By Tom Rivers, Editor Posted 24 March 2022 at 1:44 pm

Town officials say higher assessments don’t necessarily mean higher tax bills

Photos by Tom Rivers: Town Supervisor Richard Moy met with about 100 residents on Wednesday evening to discuss the reassessments that just went out in the mail. The average assessment increased 25 percent from the values three years ago.

CLARENDON – About 100 residents packed the Town Hall on Wednesday evening to share their concerns that much higher assessments will result in bigger tax bills and drive some residents out of their homes.

Town officials acknowledged the real estate market is “crazy” with homes selling for tens of thousands of dollars above their assessed values. In Clarendon, there have been 146 sales over the past three years.

There are about 1,000 properties in the town. Clarendon does a reassessment every three years and 2022 is the cycle for reassessing the properties. Eight of the 10 towns in Orleans are doing reassessments this year.

In Clarendon, the average assessment increased 25 percent, Town Assessor Robert Criddle told the crowd at town hall.

Clarendon Town Assessor Robert Criddle meets with about 100 residents to discuss the new assessments for about 1,000 properties in Clarendon.
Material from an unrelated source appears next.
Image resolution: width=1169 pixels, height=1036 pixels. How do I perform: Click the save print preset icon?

Criddle said property owners can meet with him and a Board of Assessment Review if they believe the assessments are too high.
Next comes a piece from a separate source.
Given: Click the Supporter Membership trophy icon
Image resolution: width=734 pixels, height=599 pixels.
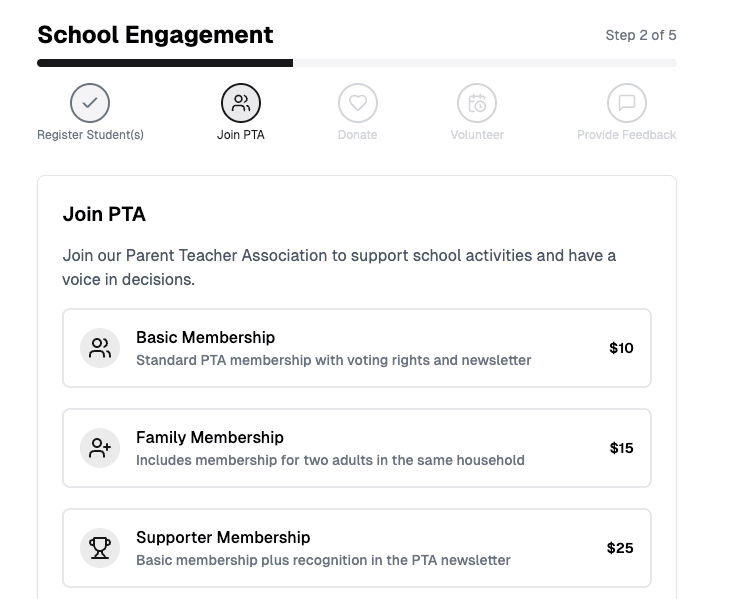Looking at the screenshot, I should pyautogui.click(x=100, y=548).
Criddle noted that the median price for homes in Orleans County is up 68.5 percent in four years, jumping from $81,000 in 2017 to $136,500 in 2021, according to data from the Greater Rochester Association of Realtors.

In Clarendon’s 14470 zip code, the median sale price went up 10.7 percent in 2021, Criddle said, using data from the Association of Realtors.
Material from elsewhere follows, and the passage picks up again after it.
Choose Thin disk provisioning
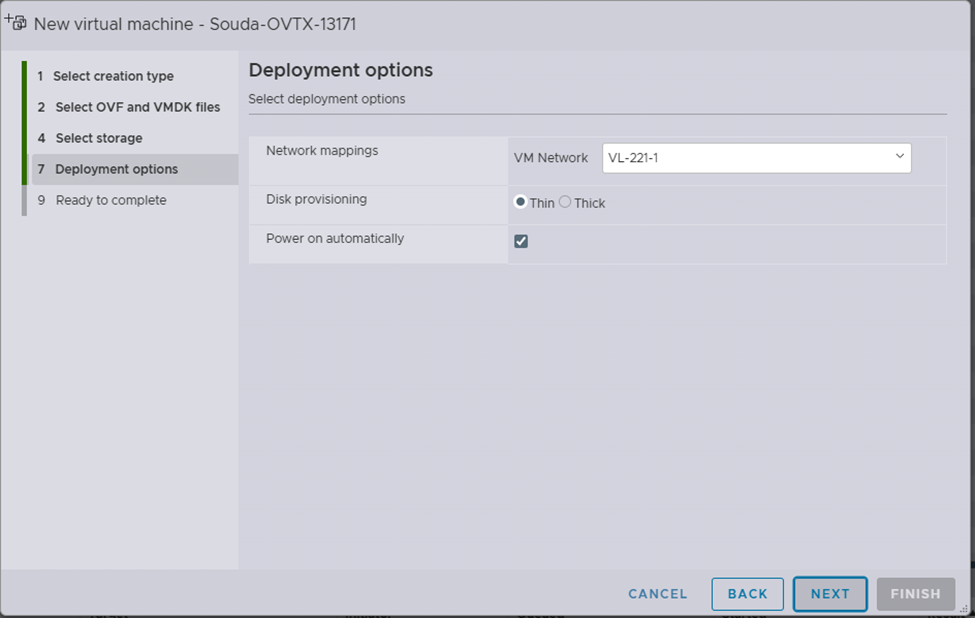Screen dimensions: 975x618 [521, 202]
“The market has changed,” he said. “Right now the assessments are well below market value.”

The higher assessments won’t necessarily mean a bigger tax bill for residents, said Town Supervisor Richard Moy.

“We didn’t raise your taxes,” Moy told the crowd. “We raised your assessments.”

Richard Moy discusses how the tax base affects the tax rate. A higher overall town assessed value should result in a lower tax rate.

A larger tax base should drive down the tax rate. But that didn’t ease the concerns of many of the residents who attended the meeting on Wednesday.

Residents said they fear much higher tax bills and that will strain their budgets that are already hit with rising gas prices and inflation.

Town Assessor Robert Criddle said the real estate market is “crazy” right now but assessments need to reflect the current market values.

One resident said his assessment increased from $58,000 to $90,000 despite no improvements on the house.

“I’d be lucky to get 40 (thousand) for the place,” he said.

Criddle said those who don’t think their assessment accurately reflects market value can call assessor’s office at (585) 638-6371, ext. 103. They can question the value and can go through a grievance process. He encouraged them to do some research on comparable sales.

He acknowledged the shock with some the prices houses are going for – way above their assessed values.

“I’ve been doing this for 30 years,” Criddle said about his career as assessor. “The market has been crazy. There’s no question about it.”